En l’espèce, il ressort des pièces fournies par la demanderesse qu’elle a déclaré pour Août 2023 une activité de 28 h pour un montant de 516 euros.
Or, il ressort tant de l’attestation de stage fournie datée du 25 août 2023 que de son bulletin de salaire de septembre 2023 que son indemnisation pour la période du 01 au 25 aout 2023 était supérieure à la somme déclarée, somme qui au demeurant correspond à la convention de stage rémunérée qu’elle a signé qui prévoyait une indemnisation de 1800 euros brut mensuel.
C’est donc à bon droit que [8] lui a réclamé son bulletin de salaire du mois d’août 2023 et qu’il a recalculé le montant de ses droits à l’allocation de retour à l’emploi qui étaient de 0 au vu de l’indemnisation perçue par la société [7] et non de 1 559, 00 euros, somme qu’elle a indument perçue.
En conséquence, il convient de rejeter l’opposition à contrainte et de condamner Madame [O] [E] à payer à [6] la somme de 1 559,00 euros.
Sur les délais de paiement :
Conformément à l’article 1343-5 du code civil, le juge peut, compte tenu de la situation du débiteur et en considération des besoins du créancier, reporter ou échelonner, dans la limite de deux années, le paiement des sommes dues.
Madame [O] [E] justifie d’un revenu mensuel de 2 800 euros net avant impôt.

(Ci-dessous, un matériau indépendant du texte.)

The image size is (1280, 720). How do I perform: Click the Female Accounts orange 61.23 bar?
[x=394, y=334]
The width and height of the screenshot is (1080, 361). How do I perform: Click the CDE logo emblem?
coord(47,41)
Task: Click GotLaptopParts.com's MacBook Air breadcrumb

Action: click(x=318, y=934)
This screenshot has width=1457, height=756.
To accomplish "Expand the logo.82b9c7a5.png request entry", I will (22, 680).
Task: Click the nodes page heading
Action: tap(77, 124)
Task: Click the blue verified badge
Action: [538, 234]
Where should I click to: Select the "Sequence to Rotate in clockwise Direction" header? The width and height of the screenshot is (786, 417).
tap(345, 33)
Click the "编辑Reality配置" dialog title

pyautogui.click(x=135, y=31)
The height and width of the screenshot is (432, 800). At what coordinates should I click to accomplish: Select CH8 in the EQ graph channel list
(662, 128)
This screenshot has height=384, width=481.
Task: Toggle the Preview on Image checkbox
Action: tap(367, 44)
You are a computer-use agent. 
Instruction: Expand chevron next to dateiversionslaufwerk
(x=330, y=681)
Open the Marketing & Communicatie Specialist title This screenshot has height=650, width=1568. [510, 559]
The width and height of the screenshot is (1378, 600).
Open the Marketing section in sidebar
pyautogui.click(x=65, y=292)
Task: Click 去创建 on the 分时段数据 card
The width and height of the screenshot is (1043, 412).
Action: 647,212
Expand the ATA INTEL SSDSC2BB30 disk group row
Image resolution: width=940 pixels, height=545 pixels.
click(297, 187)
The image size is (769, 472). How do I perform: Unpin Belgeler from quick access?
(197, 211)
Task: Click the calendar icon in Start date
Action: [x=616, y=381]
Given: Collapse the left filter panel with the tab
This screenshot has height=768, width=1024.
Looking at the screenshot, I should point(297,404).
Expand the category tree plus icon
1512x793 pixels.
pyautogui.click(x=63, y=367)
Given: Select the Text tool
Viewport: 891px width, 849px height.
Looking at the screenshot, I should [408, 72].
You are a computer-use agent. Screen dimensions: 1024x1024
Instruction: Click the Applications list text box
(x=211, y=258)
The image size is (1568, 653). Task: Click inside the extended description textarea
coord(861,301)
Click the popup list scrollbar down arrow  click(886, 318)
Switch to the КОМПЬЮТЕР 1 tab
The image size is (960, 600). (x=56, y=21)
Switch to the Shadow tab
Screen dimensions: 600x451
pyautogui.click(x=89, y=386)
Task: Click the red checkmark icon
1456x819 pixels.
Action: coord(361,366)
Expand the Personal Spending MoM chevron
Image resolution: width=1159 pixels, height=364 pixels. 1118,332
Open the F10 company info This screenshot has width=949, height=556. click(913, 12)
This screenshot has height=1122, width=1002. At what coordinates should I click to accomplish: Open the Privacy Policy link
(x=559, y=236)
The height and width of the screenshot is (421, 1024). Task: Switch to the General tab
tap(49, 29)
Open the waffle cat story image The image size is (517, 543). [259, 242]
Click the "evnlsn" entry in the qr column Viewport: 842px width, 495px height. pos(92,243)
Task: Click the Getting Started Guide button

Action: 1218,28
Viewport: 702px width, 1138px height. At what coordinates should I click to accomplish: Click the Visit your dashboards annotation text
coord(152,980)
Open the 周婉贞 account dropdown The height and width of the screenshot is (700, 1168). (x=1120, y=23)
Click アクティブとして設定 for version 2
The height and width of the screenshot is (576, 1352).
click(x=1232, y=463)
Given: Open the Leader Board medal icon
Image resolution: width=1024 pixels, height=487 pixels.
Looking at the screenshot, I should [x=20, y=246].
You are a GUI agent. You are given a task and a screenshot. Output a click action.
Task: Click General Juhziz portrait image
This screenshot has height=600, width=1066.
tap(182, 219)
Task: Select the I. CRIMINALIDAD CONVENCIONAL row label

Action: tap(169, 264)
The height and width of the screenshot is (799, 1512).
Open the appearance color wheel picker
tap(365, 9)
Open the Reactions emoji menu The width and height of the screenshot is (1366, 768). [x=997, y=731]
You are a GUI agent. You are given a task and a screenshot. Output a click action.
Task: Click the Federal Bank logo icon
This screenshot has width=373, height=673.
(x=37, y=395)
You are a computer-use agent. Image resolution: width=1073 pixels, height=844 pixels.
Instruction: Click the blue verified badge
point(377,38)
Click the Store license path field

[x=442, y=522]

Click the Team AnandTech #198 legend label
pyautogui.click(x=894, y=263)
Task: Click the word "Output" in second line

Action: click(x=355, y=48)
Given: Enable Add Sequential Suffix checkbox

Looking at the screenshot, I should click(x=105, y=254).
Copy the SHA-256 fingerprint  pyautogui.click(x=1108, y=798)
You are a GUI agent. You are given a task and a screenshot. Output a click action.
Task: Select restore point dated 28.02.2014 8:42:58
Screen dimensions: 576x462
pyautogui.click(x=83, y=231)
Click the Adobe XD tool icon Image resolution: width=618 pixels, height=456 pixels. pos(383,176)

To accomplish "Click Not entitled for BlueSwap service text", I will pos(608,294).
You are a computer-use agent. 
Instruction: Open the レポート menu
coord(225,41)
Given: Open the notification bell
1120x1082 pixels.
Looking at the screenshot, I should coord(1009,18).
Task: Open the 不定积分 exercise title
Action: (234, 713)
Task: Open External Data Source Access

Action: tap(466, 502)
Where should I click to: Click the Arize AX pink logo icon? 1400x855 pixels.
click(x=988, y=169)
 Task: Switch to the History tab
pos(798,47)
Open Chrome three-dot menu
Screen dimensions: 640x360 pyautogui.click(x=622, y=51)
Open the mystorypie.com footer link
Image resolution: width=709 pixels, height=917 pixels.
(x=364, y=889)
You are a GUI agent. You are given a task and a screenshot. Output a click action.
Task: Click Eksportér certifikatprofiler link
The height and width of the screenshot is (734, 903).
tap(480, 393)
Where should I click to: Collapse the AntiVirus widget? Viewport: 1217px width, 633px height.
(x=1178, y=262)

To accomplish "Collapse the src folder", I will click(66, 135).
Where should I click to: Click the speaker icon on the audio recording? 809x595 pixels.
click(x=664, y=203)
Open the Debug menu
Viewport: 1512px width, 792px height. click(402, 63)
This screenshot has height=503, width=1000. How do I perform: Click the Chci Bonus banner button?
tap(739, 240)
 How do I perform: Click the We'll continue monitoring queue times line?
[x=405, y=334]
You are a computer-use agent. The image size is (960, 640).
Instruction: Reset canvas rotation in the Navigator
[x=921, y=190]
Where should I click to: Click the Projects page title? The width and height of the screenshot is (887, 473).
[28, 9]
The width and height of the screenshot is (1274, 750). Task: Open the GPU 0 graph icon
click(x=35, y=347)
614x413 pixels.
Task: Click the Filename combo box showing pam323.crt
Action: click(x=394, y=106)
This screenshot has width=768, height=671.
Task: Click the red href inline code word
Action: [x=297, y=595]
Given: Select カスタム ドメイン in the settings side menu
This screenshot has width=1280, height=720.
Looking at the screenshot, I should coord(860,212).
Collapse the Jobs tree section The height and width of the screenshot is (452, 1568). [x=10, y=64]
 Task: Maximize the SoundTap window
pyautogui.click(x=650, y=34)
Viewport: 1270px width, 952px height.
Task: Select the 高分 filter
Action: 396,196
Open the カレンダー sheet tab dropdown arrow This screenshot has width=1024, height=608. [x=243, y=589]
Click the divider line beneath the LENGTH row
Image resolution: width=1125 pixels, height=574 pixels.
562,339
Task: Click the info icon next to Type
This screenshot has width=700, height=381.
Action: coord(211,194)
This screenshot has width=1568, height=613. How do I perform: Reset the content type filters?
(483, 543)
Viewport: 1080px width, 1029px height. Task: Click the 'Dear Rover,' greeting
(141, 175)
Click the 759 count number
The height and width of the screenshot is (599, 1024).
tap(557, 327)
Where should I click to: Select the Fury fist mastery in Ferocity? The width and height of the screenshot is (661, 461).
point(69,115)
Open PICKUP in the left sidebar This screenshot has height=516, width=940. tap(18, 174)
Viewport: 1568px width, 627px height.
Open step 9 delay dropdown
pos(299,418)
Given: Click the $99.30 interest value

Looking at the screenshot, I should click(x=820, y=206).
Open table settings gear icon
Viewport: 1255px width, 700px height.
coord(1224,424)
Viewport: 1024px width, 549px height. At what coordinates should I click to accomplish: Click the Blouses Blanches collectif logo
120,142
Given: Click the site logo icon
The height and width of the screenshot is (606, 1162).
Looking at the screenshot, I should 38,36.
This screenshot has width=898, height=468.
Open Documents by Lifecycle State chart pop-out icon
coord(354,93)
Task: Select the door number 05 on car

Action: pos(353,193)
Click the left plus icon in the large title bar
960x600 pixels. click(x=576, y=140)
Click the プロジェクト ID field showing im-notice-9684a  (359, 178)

Compte tenu de sa situation et de sa bonne foi, Madame [O] [E] sera autorisée à s’acquitter de sa dette auprès de [6] en 11 mensualités de 129 euros et une 12ème mensualité correspondant au solde de la somme due, dans les conditions précisées au dispositif.
Sur les frais du procès et l’exécution provisoire :
Partie perdante, Madame [O] [E] sera condamnée aux frais et dépens, conformément aux dispositions de l’article 696 du code de procédure civile.
La présente décision est de droit exécutoire par provision, en application de l’article R5426-22 du code du travail.
PAR CES MOTIFS
Le Tribunal, statuant publiquement, par jugement réputé contradictoire mis à disposition au greffe et en dernier ressort,
Reçoit Madame [O] [E] en son opposition à la contrainte du 20 mars 2024 dont la référence est [Numéro identifiant 10] ;
Y substitue le présent jugement ;
Condamne Madame [O] [E] à payer à [6] la somme de 1 559,00 euros avec intérêt au taux légal à compter de la signification du présent jugement ;
Autorise Madame [E] [O] à s’acquitter du paiement de la somme de 1 559, 00 euros en 11 versements de 129 euros outre un 12ème versement devant apurer la dette en principal et intérêts ;
Dit que chaque versement devra intervenir au plus tard le 10 de chaque mois et pour la première fois le 10 du mois de la signification de la présente décision ;
Dit que les paiements s’imputeront prioritairement sur le capital ;
Dit qu’à défaut de paiement d’une mensualité à son échéance et un mois après une mise en demeure restée infructueuse, le solde deviendra immédiatement exigible ;
Rappelle que conformément aux dispositions de l’article 1343-5 du code civil, la présente décision suspend les procédures d’exécution qui auraient été engagées par le créancier et que les majorations d’intérêts ou les pénalités encourues à raison du retard cessent d’être dues pendant le délai fixé par le présent jugement ;
Rappelle qu’en cas de mise en place d’un plan de surendettement ou de mesures recommandées ou imposées, la dette sera apurée conformément aux termes du plan ou des mesures recommandées ou imposées ;
Rappelle que l’exécution provisoire du présent jugement est de droit ;
Condamne Madame [O] [E] aux entiers dépens.
Ainsi jugé et prononcé par mise à disposition du jugement au greffe du tribunal de proximité, le 22 janvier 2025, les parties en ayant été préalablement avisées dans les conditions prévues au deuxième alinéa de l’article 450 du code de procédure civile, la minute étant signée par Madame Christine CAMPISTRON, vice-présidente, et par Monsieur Thomas BOUMIER, greffier.